At the end of every month, I sit down with my numbers. Not just invoices and bank statements, but the data behind how I really spent my time, what I earned, and how much I spent.

Then I perform a complete business performance review, at least once a year. But if I need to, then I also do one mid-year (July).

You don’t have to guess whether you’re using your time and money wisely, whether your business is aligning with your values, whether your getting the kind of clientele you want, etc. You can track it. Review it. Reflect on it. And make better decisions next year

Why Reviewing Your Business Data Matters

As editors, we’re often so busy working in our business—meeting deadlines, managing inboxes, and juggling multiple projects—that we forget to work on our business.

But here’s the truth: You can’t improve what you don’t examine.

Taking time to review your business data is how you stop guessing and start knowing what’s working and what’s not. It’s how you build a business that’s sustainable and fulfilling. When you regularly reflect on your metrics, patterns, and choices, you gain valuable insights.

Data review helps answer questions like:

  • Am I underquoting?
  • Am I spending too much on things that don’t bring ROI?
  • Am I overbooking myself or not using my time wisely?
  • Which clients or project types make me light up and which drain me?
  • Have I grown in skills, efficiency, and confidence?
  • What systems do I need to improve?
  • How much time am I spending on nonbillable tasks, and is it worth it?

What You Should Review

There’s no one right way to review your business data. What matters is that you’re asking thoughtful questions and looking at trends over time. But sometimes we miss out on questions we could be asking or areas of the business we could be reflecting on because we don’t know what we don’t know.

So I have included some ideas here to get you thinking and at the end I mention a tool that will take away all the guess work.

Areas to review

To get a full picture, consider having a few questions in each of these main areas:

  • Projects: What you edited, wrote, created, or presented

  • Clients: The quantity and quality of your client relationships

  • Finances: Gross and net income, expenses, effective hourly rate (EHR), and profitability

  • Marketing Metrics and Efforts: Where your clients came from, your hire rate, and what marketing actually worked

  • Business Administration: Systems, branding, email management, and overall organization

If one area of your business is really strong, you may opt to skip reviewing that area that year and focus on weaker areas.
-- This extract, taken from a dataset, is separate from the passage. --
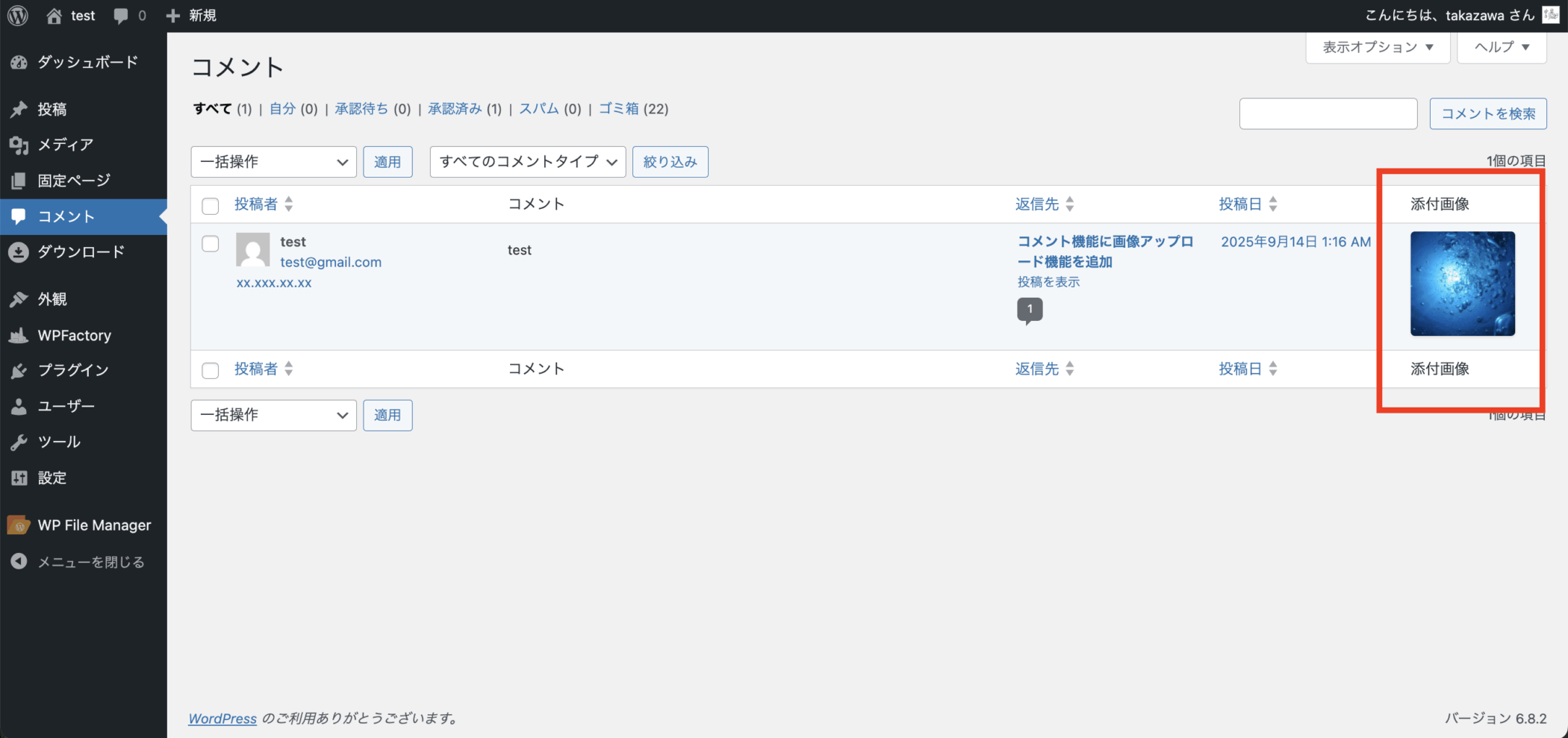Check the checkbox for the test comment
However, don’t always ignore a strong area, as you never know what growth you’re missing out on.

A few example reflection questions:

  • How many editing projects did I complete this year?
  • Which project types did I enjoy the most and how can I get more like those?
  • Were there any projects I didn’t enjoy? Why, and how can I avoid similar ones in the future?
  • Which blog post received the most engagement, and what made it resonate?
  • What types of content did I consistently not make time for and do I want to change that next year?
  • How many clients were new vs. returning?
  • Who were my favorite clients to work with and why?
  • Were there any difficult client relationships? What can I learn from them?
  • How can I stay top of mind with my favorite clients so they return?
  • How well did I manage deadlines and projects?
  • How organized was I with email, contracts, and templates?
  • Did I stay true to my mission and core values in how I ran my business?
  • Was my branding clear and consistent?
  • What were the most valuable courses, books, or conferences I invested in?
  • What did I learn and have I put it into practice?
  • What areas do I still want to grow in?
  • Which editing concepts or business skills do I want to study more deeply next year?
    What was my hire rate for jobs I pursued?
  • Where did most of my clients come from?
  • Which sources brought in poor-fit clients or no hires?
  • Which marketing tactics (blogging, social media, directory listings) actually brought inquiries?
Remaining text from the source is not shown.